Concepts and Background

Model Registry
A central storage location for all models in various versions, managing metadata and lifecycle.
Versioning
The systematic storage of models with unique identifiers to enable reproducibility and rollbacks.
A/B Testing
A procedure for comparing two models where different user groups receive different versions to objectively evaluate performance.
Drift Detection
The continuous monitoring of model outputs and input data for deviations from expected behavior that could lead to performance degradation.
Explainable AI (XAI)
Methods for explaining predictions from machine learning models to create transparency and trust in the results.

Architecture Diagram

flowchart LR
    A[Data Source] --> B[Data Preprocessing]
    B --> C[Model Training]
    C --> D[MLflow Registry]
    D --> E[Model Deployment]
    E --> F[A/B Testing]
    F --> G[Monitoring]
    G --> H[Drift Detection]
    H --> I{Drift Detected?}
    I -->|Yes| J[Retraining]
    I -->|No| K[Production]
    J --> C

Practical Steps

  1. Install and configure MLflow Server. This serves as a central platform for managing your models.
  2. pip install mlflow
    mlflow server --host 0.0.0.0 --port 5000
  3. Create an MLflow experiment for your project to group all runs and models.
  4. mlflow create experiment --experiment-name "Customer Classification"
  5. Train a model and automatically register it in the MLflow Registry.
  6. mlflow.sklearn.log_model(
        sk_model=model,
        artifact_path="model",
        registered_model_name="customer_churn_model"
    )
  7. Mark a version of the model for A/B testing and deploy it.
  8. client = MlflowClient()
    client.transition_model_version_stage(
        name="customer_churn_model",
        version=1,
        stage="Staging"
    )
  9. Implement a monitoring pipeline for data and concept drift.
  10. from evidently.report import Report
    from evidently.metrics import DataDriftMetric
    
    report = Report(metrics=[DataDriftMetric()])
    report.run(reference_data=reference_df, current_data=new_data)
  11. Create a retraining workflow using Apache Airflow or similar tools.
  12. Implement SHAP integration for model prediction explainability.
  13. import shap
    explainer = shap.TreeExplainer(model)
    shap_values = explainer.shap_values(X_test)
  14. Establish ethical guidelines for model evaluation and selection.

Common Pitfalls

Further Resources

Knowledge Check

Four questions for self-assessment. Click on each question to see the correct answer and explanation.
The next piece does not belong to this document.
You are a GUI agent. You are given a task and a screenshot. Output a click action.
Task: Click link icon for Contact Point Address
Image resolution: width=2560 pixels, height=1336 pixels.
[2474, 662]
What is the primary purpose of a Model Registry in MLOps?
  • A) The automatic training of models
  • B) A central storage location for models in various versions with metadata management
  • C) The visualization of model outputs
  • D) The data collection for training

Correct Answer: B. A Model Registry serves as a central storage for models in various versions and manages their metadata and lifecycle. Option A describes training, not storage. Option C is the task of XAI tools and Option D relates to data preprocessing.

What is the main purpose of A/B Testing in the context of ML models?
  • A) The automatic updating of models
  • B) The continuous monitoring of model outputs
  • C) The objective comparison of two models by deploying them to different user groups
  • D) The explanation of model outputs

Correct Answer: C. A/B Testing compares two models by having different user groups receive different versions to objectively evaluate performance. Option A describes retraining, Option B is Drift Detection and Option D is the task of XAI.

What is Explainable AI (XAI) in the context of MLOps?
  • A) A procedure for automatic model optimization
  • B) Methods for explaining model outputs for transparency and trust
  • C) A system for version management of training data
  • D) A protocol for model deployment

Correct Answer: B. XAI encompasses methods for explaining predictions from machine learning models to create transparency and trust. Option A describes hyperparameter optimization, Option C is part of data management and Option D refers to deployment processes.

What happens in the MLOps lifecycle when drift is detected?
  • A) The model is automatically archived in the registry
  • B) The system automatically performs retraining
  • C) The model is flagged for human review
  • D) The system alerts the development team

Correct Answer: B. When drift is detected, the system typically triggers an automatic retraining process to address the performance degradation. Option A is part of lifecycle management but not the immediate response to drift. Option C and D may occur depending on the implementation, but automatic retraining is the standard response to detected drift.